__What needs to be done__: Every line below that holds the word "computer" must be listed.

[Stored records]
⁂
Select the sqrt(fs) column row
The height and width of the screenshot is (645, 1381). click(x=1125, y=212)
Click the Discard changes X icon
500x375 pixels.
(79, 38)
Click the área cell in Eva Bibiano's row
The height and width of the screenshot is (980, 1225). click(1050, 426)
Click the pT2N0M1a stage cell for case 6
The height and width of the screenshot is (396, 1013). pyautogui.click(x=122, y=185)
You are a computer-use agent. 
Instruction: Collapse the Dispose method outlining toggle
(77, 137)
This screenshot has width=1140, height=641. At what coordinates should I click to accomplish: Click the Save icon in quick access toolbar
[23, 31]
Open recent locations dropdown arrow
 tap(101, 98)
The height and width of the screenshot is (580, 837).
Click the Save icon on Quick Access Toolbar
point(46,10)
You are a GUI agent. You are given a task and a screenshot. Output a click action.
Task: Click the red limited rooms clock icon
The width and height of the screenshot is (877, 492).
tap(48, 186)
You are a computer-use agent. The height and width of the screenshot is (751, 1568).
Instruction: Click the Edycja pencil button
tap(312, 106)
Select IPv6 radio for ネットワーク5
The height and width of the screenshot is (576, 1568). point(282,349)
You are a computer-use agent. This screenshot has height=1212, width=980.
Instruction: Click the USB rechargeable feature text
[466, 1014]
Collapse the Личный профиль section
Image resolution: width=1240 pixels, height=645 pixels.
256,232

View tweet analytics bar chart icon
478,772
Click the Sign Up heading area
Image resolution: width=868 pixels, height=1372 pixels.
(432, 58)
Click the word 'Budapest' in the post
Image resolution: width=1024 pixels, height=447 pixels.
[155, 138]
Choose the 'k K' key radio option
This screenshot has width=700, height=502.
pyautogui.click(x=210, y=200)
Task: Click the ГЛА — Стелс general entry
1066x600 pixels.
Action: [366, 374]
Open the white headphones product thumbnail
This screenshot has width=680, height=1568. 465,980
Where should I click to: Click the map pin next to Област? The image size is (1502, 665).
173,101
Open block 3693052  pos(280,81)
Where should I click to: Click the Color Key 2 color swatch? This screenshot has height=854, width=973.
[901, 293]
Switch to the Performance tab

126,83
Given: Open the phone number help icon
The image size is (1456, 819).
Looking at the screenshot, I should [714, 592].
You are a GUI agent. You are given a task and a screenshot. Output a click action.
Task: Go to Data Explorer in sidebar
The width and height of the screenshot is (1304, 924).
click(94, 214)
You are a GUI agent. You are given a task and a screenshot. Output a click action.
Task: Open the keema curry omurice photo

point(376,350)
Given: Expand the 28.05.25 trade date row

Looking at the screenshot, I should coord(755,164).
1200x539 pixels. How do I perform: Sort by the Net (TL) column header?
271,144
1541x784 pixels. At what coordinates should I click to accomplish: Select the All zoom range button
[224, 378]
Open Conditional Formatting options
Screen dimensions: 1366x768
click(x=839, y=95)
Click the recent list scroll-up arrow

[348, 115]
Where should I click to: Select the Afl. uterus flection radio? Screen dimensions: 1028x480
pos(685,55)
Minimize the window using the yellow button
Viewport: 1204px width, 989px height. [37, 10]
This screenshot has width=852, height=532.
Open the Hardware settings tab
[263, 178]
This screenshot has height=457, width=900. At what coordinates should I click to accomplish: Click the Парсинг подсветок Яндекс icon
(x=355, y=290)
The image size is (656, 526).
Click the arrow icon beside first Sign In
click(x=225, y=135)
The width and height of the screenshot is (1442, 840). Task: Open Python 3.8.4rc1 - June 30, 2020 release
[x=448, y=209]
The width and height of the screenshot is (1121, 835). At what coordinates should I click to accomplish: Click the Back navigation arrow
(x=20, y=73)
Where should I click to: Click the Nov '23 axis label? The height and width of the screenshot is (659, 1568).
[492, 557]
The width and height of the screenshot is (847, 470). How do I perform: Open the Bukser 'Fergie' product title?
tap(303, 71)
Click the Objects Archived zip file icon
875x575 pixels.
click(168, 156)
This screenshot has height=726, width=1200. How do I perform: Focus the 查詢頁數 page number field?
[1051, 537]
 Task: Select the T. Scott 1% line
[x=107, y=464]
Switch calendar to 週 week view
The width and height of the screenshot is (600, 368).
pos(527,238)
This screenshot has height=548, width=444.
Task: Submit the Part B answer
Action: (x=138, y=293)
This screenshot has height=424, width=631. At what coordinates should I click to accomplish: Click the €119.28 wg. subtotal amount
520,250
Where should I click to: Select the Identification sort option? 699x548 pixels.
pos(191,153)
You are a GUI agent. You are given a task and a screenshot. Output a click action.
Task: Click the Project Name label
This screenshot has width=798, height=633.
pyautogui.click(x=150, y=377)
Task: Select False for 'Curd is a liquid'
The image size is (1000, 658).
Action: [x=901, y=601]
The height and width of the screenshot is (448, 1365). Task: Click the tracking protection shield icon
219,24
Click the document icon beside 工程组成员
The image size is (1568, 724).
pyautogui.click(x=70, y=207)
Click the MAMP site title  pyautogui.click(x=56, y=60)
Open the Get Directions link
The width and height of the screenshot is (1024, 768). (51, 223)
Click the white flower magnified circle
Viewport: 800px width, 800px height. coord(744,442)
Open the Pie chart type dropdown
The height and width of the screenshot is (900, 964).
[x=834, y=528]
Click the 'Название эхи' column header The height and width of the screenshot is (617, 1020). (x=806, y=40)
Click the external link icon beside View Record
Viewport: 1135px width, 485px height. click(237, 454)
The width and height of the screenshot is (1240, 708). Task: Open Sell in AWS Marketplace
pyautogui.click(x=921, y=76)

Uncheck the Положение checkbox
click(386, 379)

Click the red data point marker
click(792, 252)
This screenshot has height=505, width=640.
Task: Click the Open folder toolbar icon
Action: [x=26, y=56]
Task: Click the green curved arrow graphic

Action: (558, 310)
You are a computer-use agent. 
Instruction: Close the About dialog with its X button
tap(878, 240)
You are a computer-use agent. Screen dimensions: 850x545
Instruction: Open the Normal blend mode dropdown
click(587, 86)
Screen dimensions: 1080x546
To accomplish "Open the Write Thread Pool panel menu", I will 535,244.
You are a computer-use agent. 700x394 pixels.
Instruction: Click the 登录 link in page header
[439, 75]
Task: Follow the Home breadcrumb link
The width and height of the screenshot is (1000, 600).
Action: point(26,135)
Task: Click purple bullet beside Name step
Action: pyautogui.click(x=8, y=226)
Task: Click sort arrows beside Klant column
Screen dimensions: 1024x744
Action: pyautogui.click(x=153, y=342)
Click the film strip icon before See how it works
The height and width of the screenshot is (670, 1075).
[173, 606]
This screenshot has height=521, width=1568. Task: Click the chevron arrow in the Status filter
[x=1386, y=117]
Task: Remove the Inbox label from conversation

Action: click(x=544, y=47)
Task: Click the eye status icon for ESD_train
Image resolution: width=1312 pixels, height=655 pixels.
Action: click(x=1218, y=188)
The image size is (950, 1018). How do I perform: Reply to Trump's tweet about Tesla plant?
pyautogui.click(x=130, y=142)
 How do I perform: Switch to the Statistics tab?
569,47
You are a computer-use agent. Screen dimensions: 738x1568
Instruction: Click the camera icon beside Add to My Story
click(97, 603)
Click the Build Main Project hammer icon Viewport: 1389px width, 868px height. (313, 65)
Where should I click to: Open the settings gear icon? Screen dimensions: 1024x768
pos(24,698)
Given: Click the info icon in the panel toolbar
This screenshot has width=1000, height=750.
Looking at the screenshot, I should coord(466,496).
⁂
__Reply to the task__:
You are a computer-use agent. 
You are a computer-use agent. The height and width of the screenshot is (751, 1568).
You are a computer-use agent. This screenshot has height=1212, width=980.
You are a computer-use agent. 
You are a computer-use agent. Screen dimensions: 850x545
You are a computer-use agent. 700x394 pixels.
You are a computer-use agent. Screen dimensions: 738x1568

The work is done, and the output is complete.